Coming so close behind my watching The True History of the Kelly Gang I might even have got one or two of the details confused, particularly because this is Jennifer Kent’s next film after The Babadook, which starred Essie Davis, who was also Ned’s mother in Justin Kurzel’s Tarantino-esque reimagining of the Kelly Gang legend.
This is likewise set in the Australian colonial period where sun bleached beaches and lush rainforest are eons away, people living hardscrabble in stark – at times ugly – circumstances of deprivation in remote, unforgiving locations.
Like Kerzel’s film, it’s also a story of the English and their contempt for the Irish convicts and servant classes. We see such a social arrangement made flesh in pretty young wife and house maiden Claire (Aisling Franciosi). Along with her husband she was a convict who owes some sort of financial debt to the soldier Hawkins (Sam Claflin) for sponsoring her release from prison in rural Tasmania. She’s apparently served her time and needs a letter of release from him for her and her husband Aidan (Michael Sheasby) to go their own way, one Hawkins is hardly interested in providing.
The name of the film refers to her beautiful singing voice, and after her performance entertaining Hawkins and his ragtag company of boisterous troops, we can see the lust in all of their eyes and understand how much trouble Claire, Aidan and their baby are in. When she goes to Hawkins to again petition him for the letter, he instead makes her sing for him again and then rapes her, leaving her to dawdle home in a daze and leaving Aidan sure something terrible has happened to her.
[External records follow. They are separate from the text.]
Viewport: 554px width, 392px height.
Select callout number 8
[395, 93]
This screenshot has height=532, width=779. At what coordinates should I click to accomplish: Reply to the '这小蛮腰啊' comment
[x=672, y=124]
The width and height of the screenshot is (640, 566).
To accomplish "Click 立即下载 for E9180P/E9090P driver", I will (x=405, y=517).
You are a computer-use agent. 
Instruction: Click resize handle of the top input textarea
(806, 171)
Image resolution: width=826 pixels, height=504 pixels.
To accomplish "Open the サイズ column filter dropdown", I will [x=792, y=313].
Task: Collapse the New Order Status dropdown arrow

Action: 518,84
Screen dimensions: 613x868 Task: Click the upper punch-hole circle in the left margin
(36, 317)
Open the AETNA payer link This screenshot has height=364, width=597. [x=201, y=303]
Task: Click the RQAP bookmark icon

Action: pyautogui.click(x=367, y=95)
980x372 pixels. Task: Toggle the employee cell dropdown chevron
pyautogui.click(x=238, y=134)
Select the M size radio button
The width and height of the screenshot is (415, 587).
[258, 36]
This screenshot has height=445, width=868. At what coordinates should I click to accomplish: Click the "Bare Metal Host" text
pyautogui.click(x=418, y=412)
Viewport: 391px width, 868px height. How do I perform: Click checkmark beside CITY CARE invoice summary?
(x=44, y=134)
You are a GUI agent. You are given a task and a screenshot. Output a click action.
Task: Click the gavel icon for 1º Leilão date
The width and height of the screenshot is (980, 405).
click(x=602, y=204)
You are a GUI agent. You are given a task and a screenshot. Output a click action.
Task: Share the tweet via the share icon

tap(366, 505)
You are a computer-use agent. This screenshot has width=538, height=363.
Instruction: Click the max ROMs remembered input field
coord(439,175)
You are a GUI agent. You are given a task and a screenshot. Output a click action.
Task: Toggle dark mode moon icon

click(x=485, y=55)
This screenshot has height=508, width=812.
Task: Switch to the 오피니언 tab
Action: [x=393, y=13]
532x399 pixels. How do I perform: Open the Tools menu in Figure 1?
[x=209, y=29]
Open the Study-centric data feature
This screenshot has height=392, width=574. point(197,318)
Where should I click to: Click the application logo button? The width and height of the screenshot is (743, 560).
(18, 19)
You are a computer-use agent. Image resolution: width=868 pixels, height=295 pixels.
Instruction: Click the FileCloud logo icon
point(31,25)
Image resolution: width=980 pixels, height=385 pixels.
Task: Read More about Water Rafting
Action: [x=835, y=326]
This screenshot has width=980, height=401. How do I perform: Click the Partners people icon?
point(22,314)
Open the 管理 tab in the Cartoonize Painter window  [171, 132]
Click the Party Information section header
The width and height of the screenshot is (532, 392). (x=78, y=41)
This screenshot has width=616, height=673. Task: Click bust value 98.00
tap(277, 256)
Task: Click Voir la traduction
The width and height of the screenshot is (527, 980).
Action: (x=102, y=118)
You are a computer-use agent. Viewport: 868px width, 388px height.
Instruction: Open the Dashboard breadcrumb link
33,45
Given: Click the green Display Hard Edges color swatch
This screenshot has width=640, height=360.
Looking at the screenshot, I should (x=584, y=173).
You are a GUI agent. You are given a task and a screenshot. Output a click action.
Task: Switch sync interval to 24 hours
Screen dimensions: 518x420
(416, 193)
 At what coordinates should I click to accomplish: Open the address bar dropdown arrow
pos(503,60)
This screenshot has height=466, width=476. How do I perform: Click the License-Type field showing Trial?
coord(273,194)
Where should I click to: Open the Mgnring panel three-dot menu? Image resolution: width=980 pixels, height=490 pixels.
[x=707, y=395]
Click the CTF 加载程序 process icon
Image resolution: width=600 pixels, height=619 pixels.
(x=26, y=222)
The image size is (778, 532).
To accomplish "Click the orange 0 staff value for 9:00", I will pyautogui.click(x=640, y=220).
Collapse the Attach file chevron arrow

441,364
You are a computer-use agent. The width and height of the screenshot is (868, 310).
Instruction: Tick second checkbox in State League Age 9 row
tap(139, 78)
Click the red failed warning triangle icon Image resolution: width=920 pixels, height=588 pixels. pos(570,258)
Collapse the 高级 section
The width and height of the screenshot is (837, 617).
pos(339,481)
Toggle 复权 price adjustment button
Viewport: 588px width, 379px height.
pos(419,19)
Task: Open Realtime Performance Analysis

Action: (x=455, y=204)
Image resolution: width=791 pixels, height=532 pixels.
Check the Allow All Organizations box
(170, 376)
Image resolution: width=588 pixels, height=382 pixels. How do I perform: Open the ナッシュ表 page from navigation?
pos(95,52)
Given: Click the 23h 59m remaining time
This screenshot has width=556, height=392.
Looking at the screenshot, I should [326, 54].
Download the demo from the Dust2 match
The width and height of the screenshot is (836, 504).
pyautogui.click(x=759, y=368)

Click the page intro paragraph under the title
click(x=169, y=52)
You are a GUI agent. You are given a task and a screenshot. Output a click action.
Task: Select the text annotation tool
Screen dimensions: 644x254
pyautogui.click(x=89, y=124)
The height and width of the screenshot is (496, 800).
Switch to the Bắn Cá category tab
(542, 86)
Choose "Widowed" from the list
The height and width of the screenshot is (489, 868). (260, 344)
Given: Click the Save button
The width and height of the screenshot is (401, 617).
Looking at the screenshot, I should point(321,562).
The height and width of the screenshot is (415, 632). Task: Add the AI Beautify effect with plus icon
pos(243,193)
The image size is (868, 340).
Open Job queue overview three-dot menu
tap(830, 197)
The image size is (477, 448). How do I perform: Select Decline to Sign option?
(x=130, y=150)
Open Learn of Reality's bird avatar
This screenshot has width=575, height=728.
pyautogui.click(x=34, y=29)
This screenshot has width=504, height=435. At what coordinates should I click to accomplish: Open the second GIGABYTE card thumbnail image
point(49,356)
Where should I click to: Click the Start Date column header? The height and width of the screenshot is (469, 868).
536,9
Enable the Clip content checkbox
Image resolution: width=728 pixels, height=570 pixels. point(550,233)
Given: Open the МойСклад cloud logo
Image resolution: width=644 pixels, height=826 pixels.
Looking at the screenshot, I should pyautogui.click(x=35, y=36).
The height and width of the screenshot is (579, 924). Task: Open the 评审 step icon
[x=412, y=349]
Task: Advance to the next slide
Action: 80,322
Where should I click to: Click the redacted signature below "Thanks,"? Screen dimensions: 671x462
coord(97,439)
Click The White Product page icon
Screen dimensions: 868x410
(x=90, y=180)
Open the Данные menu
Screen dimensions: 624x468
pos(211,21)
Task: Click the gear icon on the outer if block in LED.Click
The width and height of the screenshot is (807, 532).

When it becomes obvious they’re not getting away legally, Aidan and Claire make to simply flee, but Hawkins and two of his command catch them at it, all of them this time raping Claire, shooting Aidan dead and murdering her crying baby by hitting it against a wall.
It’s not nice and such brutal cruelty is hardly entertaining, but it’s a very effective dramatic set-up for the story. After the visiting senior officer has seen what undisciplined rabble Hawkins’ unit is, he informs Hawkins that he’ll be advising his own superiors against the promotion the young captain has been hoping for.
Enraged, Hawkins tells the two lieutenants who were complicit in the gang rape and murders that they’re going overland to Launceston so Hawkins can confront the officer who’ll be making the decision about the promotion himself.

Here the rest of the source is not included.